Instrucción dada a
Por favor, extrae de los registros que siguen cada línea que contenga la palabra "Select", distinguiendo entre mayúsculas y minúsculas.

La inspiración poética brota de su experiencia anterior. Por primera vez, Giacomo logra obtener de sus padres una autorización para salir de su ciudad, Recanati. Nunca había salido solo y ahora –estamos en el otoño de 1822– se dirige a Roma, a casa de su tío Carlo. Se le presenta la posibilidad de vivir en libertad, pero Roma le defrauda enseguida. Es una ciudad demasiado grande para él, acostumbrado a vivir en ámbitos circunscritos. No encuentra personas que le atraigan, la frivolidad y mundanidad quedan lejos de su sentir, su forma de ser tampoco le ayuda a entablar relaciones.
Pero en la Ciudad eterna se dan dos circunstancias que lo marcarán de manera decisiva: la traducción de la obra de Platón para el editor De Romanis y el encuentro con André Jacopssen, un joven belga con el que hizo amistad y que “siente” como él. La siguiente primavera vuelve a Recanati llevando en su corazón estas dos experiencias, que se alimentan del deseo de volver a ver a los suyos y de su asombro ante el encanto de las exuberantes colinas de su región en primavera,
esos «campos donde brille tenue el día y natura más dichosa» (A su Dama, versos 5-6). El entusiasmo, típico del temperamento del poeta, pasa enseguida. Leopardi escribe a Giordani que era como «volver al sepulcro, habiendo gozado poco o nada, porque de todas las artes la de gozar es la que me resulta más ajena». También se reduce su creatividad. Como decíamos, ese año solo compone A su Dama.

Pero Roma había marcado a Leopardi, que lleva consigo a Recanati el gran deseo de una mujer a la
que amar y la búsqueda de amigos de verdad, a su altura. Mujer no había en el horizonte, pero un amigo sí. En junio recibe una carta de Jacopssen donde muestra una actitud vital parecida a la de Giacomo, que le responde enseguida con
palabras vibrantes. «En verdad, mi querido amigo, el mundo no conoce en absoluto sus verdaderos intereses. Podríamos decir, si te parece, que la virtud, como todo lo que es bello y todo lo que es grande, solo es una ilusión. Pero si esa ilusión fuera general, si todos los hombres creyeran y quisieran ser virtuosos, si fueran compasivos, caritativos, generosos, magnánimos, llenos de entusiasmo; en una palabra, si todos fueran sensibles (pues no hago diferencia alguna entre sensibilidad y lo que se da en llamar virtud), ¿acaso no serían más felices? ¿No hallaría cualquier individuo mil recursos en la sociedad? ¿No debería esta empeñarse cuanto le fuera posible en realizar esas ilusiones, ya que la felicidad del hombre no puede consistir en lo que es real?»

Entradas tomadas de una colección:
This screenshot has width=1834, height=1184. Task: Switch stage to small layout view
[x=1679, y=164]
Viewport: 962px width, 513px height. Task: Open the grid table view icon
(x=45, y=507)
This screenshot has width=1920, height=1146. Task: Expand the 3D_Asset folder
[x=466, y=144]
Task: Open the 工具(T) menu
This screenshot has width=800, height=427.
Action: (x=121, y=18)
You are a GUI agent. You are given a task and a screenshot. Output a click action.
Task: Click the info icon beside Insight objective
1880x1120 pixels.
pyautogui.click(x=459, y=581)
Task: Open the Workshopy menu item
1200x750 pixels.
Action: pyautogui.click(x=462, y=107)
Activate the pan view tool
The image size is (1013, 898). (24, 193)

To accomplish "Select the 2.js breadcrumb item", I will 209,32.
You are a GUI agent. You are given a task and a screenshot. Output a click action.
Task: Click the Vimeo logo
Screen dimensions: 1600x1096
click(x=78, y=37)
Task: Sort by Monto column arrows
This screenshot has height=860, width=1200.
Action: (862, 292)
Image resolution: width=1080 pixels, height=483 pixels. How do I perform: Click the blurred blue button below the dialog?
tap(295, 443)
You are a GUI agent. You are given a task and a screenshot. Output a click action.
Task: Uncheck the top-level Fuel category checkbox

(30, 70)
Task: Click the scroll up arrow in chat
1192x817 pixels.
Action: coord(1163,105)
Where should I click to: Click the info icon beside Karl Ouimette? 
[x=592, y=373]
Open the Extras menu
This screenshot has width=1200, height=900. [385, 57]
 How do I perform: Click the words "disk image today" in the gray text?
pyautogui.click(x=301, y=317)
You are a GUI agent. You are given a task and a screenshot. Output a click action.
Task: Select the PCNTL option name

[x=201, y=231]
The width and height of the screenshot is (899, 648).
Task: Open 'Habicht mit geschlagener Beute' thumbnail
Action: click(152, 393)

Instrucción dada b
Cambia "Ciudad eterna" por "Roma" y reescribe el pasaje del texto sobre Leopardi que empieza con "Pero en la Ciudad" y sigue hasta "compone A su Dama.".

Respuesta esperada a
To accomplish "Select the 2.js breadcrumb item", I will 209,32.
Task: Select the PCNTL option name

Respuesta esperada b
Pero en la Roma se dan dos circunstancias que lo marcarán de manera decisiva: la traducción de la obra de Platón para el editor De Romanis y el encuentro con André Jacopssen, un joven belga con el que hizo amistad y que “siente” como él. La siguiente primavera vuelve a Recanati llevando en su corazón estas dos experiencias, que se alimentan del deseo de volver a ver a los suyos y de su asombro ante el encanto de las exuberantes colinas de su región en primavera,
esos «campos donde brille tenue el día y natura más dichosa» (A su Dama, versos 5-6). El entusiasmo, típico del temperamento del poeta, pasa enseguida. Leopardi escribe a Giordani que era como «volver al sepulcro, habiendo gozado poco o nada, porque de todas las artes la de gozar es la que me resulta más ajena». También se reduce su creatividad. Como decíamos, ese año solo compone A su Dama.